Put each line of the data below into a JSON list of strings, one string per line, skipping blank lines and leaving out the pictures.

========================

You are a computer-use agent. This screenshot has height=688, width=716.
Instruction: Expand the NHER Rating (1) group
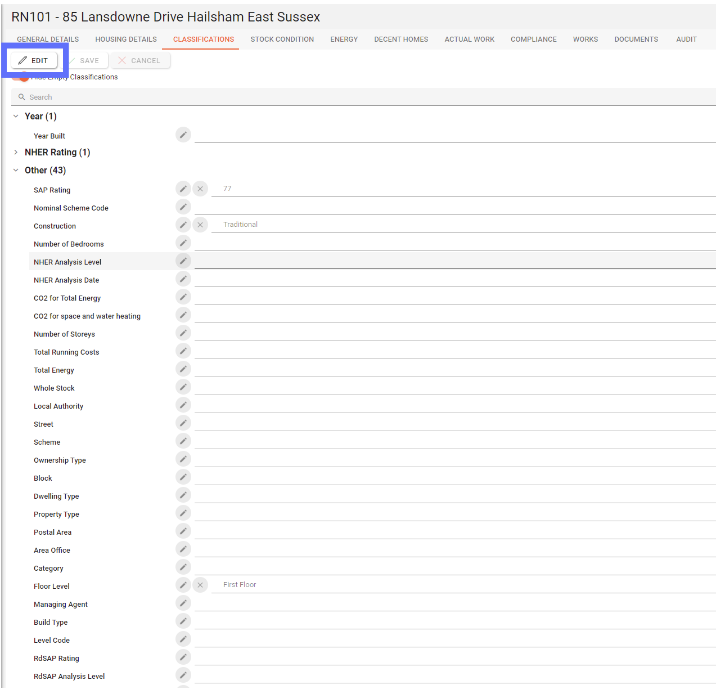(16, 153)
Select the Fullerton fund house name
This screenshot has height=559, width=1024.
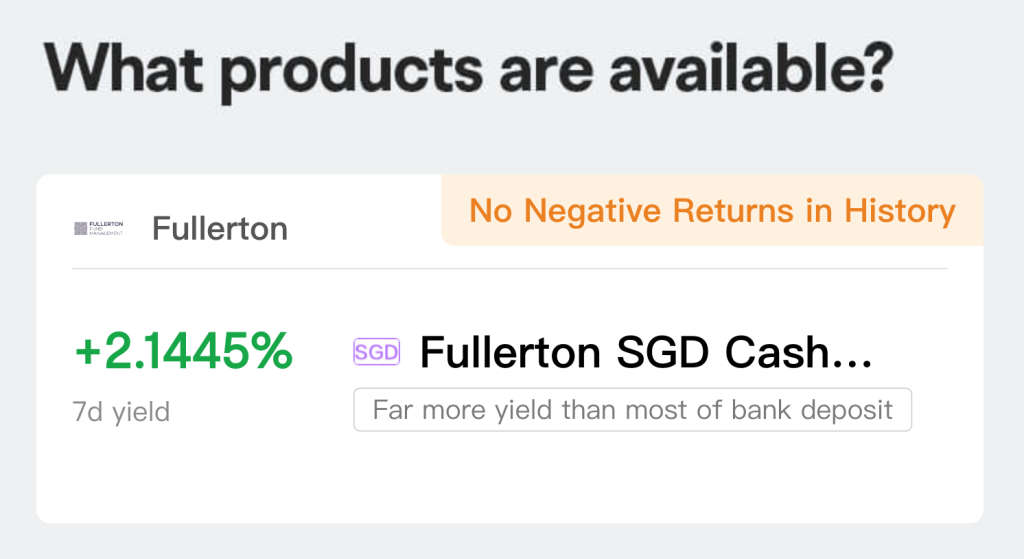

========================

Task result ->
[
  "You are a computer-use agent. This screenshot has height=688, width=716.",
  "Instruction: Expand the NHER Rating (1) group",
  "(16, 153)",
  "Select the Fullerton fund house name",
  "This screenshot has height=559, width=1024."
]